• **Work required**
Where the word "computer" shows up in the entries below, please copy the whole line.

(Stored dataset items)
=====

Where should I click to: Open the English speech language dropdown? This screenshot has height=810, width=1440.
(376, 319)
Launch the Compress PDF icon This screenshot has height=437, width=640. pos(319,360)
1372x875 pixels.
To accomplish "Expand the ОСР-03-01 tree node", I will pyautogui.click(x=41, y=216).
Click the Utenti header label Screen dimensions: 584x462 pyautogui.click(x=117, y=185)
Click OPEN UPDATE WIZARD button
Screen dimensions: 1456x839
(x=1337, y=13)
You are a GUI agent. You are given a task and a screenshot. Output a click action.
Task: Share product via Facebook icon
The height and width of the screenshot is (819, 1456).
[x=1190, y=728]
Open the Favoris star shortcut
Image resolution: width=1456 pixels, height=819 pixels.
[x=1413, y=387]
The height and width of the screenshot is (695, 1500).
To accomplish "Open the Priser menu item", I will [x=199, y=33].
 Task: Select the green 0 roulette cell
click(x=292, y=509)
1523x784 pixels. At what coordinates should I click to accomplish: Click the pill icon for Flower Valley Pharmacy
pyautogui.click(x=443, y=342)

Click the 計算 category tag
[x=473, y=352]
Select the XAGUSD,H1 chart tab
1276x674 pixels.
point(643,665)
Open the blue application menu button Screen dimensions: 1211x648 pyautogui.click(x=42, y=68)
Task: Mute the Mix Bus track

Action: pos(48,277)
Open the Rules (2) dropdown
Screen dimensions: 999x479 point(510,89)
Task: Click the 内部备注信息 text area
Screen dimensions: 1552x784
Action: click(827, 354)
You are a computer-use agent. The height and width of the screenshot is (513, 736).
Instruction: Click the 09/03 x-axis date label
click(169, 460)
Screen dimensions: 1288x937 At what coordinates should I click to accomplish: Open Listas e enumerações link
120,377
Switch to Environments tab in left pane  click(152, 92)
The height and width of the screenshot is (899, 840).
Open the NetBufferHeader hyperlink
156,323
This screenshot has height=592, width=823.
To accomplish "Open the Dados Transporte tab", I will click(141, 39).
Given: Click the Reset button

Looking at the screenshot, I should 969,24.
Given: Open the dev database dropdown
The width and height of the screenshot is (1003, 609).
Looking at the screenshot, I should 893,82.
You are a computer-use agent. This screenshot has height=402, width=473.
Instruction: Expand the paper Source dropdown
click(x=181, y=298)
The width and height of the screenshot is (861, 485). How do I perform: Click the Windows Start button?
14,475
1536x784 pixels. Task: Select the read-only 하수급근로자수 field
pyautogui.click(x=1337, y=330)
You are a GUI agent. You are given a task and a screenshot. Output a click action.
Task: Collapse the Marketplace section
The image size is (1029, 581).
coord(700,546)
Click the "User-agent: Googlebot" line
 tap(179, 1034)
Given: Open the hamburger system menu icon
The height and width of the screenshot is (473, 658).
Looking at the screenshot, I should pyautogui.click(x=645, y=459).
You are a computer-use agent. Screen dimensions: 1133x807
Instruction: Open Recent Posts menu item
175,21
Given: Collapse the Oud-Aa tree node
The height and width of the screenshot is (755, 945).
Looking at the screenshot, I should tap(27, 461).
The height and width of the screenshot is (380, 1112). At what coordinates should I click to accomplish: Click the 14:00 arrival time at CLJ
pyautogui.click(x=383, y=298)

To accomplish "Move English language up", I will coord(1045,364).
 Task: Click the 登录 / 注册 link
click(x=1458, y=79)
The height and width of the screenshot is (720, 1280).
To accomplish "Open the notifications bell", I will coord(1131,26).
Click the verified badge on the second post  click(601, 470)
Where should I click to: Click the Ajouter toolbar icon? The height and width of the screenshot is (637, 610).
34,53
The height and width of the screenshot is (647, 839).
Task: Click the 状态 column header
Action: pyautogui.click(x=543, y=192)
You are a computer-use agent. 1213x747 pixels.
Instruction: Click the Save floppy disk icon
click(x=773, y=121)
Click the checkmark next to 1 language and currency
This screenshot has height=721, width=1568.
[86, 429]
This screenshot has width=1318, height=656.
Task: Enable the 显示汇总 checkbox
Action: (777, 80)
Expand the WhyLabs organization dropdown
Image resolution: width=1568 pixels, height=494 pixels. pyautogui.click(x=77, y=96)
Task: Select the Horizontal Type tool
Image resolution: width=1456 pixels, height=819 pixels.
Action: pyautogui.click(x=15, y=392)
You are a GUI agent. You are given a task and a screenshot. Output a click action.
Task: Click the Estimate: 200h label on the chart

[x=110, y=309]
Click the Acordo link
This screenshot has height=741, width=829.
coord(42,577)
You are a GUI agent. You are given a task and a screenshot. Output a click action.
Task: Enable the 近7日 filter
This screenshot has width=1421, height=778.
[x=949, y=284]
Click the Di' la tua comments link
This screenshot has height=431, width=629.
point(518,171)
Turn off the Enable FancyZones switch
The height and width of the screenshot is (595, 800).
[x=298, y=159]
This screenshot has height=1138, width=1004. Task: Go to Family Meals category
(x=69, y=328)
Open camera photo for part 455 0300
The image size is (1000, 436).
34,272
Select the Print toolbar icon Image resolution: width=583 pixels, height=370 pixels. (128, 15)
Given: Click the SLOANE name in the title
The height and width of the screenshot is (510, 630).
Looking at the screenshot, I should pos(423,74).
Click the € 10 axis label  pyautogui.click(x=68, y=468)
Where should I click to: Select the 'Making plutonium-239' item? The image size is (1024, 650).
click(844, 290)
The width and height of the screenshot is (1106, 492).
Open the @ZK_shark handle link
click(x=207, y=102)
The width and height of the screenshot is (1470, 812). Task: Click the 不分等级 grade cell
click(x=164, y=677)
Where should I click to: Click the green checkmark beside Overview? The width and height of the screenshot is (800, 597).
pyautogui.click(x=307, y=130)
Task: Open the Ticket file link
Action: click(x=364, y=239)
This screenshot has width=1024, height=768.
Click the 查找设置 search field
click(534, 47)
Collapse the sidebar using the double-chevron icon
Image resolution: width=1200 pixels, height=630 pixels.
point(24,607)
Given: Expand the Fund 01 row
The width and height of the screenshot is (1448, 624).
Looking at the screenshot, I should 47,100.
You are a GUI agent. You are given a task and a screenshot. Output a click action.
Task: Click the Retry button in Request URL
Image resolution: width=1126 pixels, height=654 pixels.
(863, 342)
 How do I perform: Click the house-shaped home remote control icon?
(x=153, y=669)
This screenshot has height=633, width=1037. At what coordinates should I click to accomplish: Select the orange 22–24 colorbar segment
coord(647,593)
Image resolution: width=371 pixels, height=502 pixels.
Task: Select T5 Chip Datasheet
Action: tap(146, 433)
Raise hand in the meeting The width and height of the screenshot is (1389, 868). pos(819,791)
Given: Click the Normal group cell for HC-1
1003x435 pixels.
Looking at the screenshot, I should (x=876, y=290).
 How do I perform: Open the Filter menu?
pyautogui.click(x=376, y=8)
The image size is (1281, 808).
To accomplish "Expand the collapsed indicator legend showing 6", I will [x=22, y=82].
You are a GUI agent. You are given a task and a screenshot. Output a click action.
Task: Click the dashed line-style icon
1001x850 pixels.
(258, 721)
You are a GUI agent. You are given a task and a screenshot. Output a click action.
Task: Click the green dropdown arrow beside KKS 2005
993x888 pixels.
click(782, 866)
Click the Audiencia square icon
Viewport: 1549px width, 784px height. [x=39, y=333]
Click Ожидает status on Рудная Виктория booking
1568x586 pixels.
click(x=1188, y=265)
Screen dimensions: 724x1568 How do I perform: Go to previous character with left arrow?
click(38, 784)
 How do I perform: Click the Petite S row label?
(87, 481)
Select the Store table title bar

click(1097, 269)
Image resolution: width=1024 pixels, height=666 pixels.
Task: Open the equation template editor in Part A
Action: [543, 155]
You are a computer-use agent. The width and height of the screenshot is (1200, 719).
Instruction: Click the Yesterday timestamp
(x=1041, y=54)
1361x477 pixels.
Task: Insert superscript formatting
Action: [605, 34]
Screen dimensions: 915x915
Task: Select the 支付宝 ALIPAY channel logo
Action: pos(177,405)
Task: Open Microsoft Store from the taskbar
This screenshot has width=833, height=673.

=====

• **Solution for this task**
You are a computer-use agent. The height and width of the screenshot is (513, 736).
You are a computer-use agent. This screenshot has height=402, width=473.
You are a computer-use agent. Screen dimensions: 1133x807
You are a computer-use agent. 1213x747 pixels.
You are a computer-use agent. The width and height of the screenshot is (1200, 719).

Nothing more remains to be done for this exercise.